Identifying Ordinary Differential Equations for Data-efficient Model-based Reinforcement Learning
Tobias Nagel, Marco F. Huber
TL;DR
The paper tackles the challenge of identifying continuous-time, nonlinear ODEs from noisy data for data-efficient model-based reinforcement learning. It introduces the ODE-Learner, a hybrid framework that combines an Extended Kalman-Bucy Filter, Physics-Informed Neural Networks, and an Equation Learner with an ODE-Network of operator-neurons to learn $\dot{\mathbf{x}}=\mathbf{f}(\mathbf{x},\mathbf{u},\mathbf{w},t)$ and $\mathbf{y}=\mathbf{g}(\mathbf{x},\mathbf{u},\mathbf{v},t)$, while allowing incorporation of prior knowledge. The framework trains four networks under four loss terms to enforce data fidelity, EKBF consistency, and regularization, enabling robust identification from noisy data. Validation on a Duffing oscillator, cascaded tanks, and an inverted pendulum demonstrates superior data efficiency and competitive or superior accuracy relative to baselines, and the learned ODE can be used within an MPC-based RL loop to achieve swing-up tasks. While achieving data-efficient identification, the approach incurs substantial training time and requires careful hyperparameter tuning, pointing to future work on efficiency and parallelizing control learning.
Abstract
The identification of a mathematical dynamics model is a crucial step in the designing process of a controller. However, it is often very difficult to identify the system's governing equations, especially in complex environments that combine physical laws of different disciplines. In this paper, we present a new approach that allows identifying an ordinary differential equation by means of a physics-informed machine learning algorithm.

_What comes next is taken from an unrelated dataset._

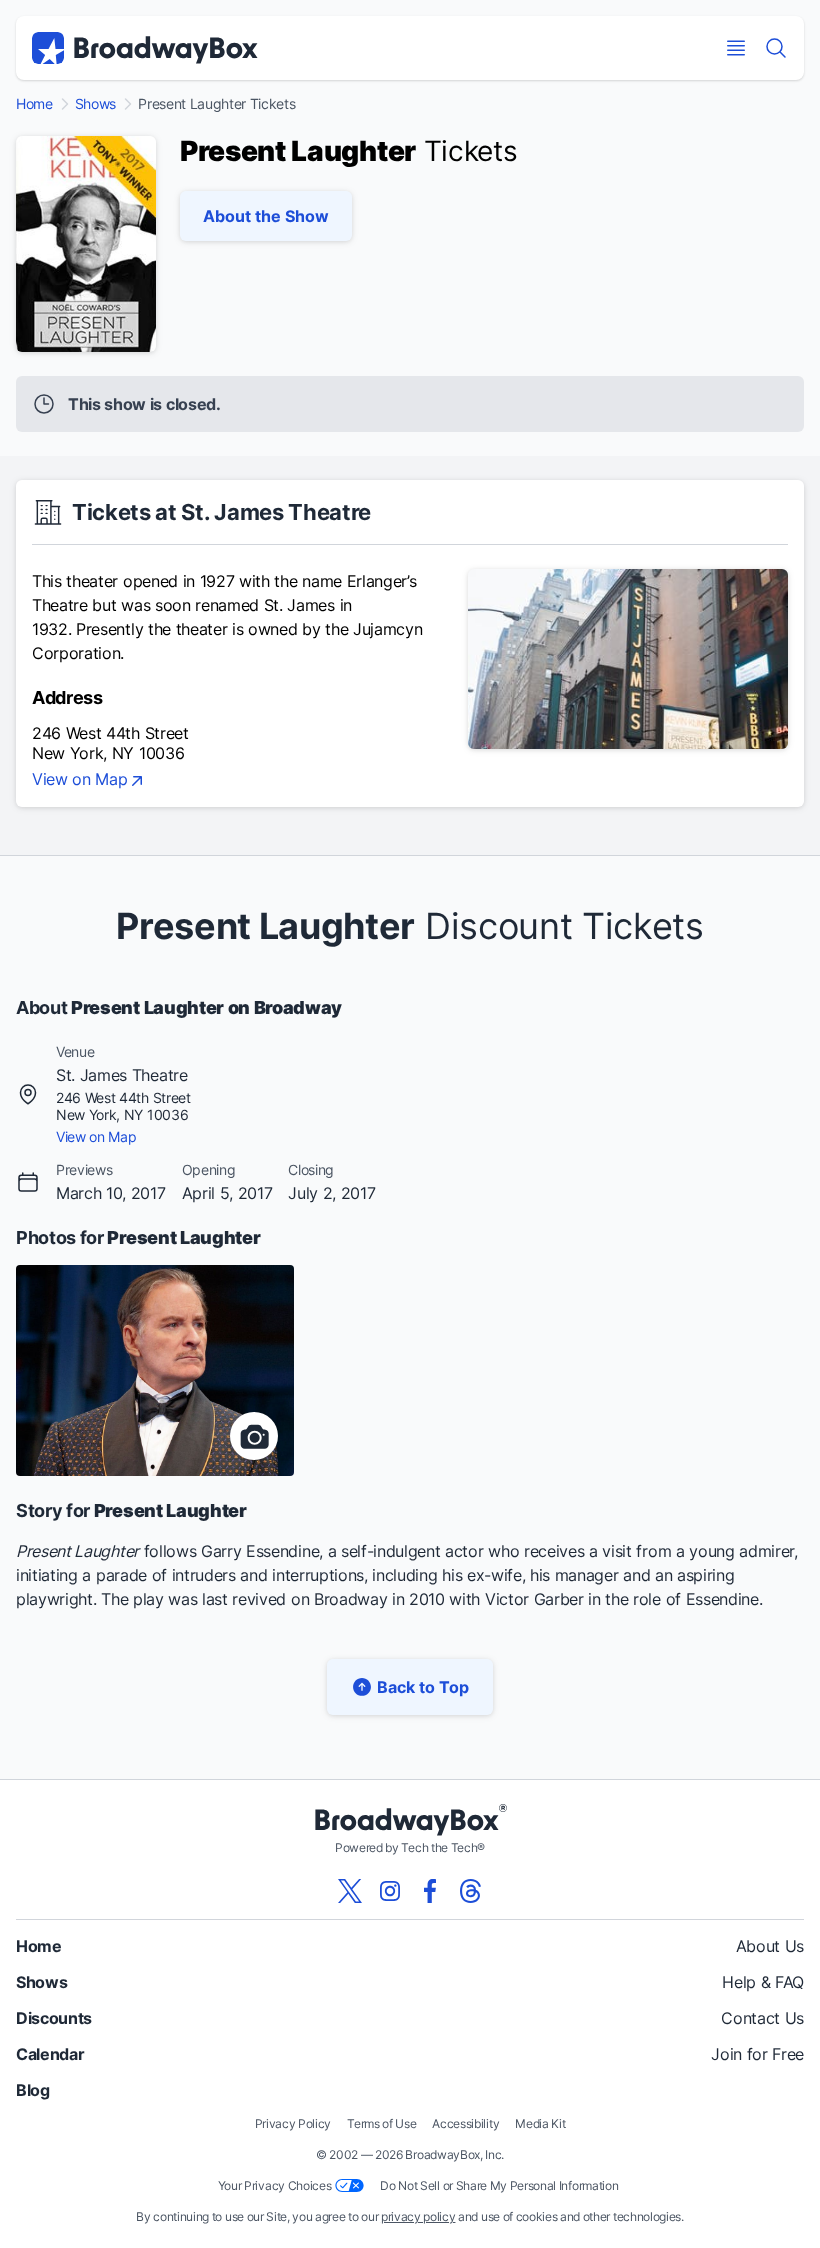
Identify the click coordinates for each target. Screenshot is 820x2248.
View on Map (79, 780)
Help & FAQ (763, 1982)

Our method introduces a special neural network that allows exploiting prior human knowledge to a certain degree and extends it autonomously, so that the resulting differential equations describe the system as accurately as possible. We validate the method on a Duffing oscillator with simulation data and, additionally, on a cascaded tank example with real-world data. Subsequently, we use the developed algorithm in a model-based reinforcement learning framework by alternately identifying and controlling a system to a target state. We test the performance by swinging-up an inverted pendulum on a cart.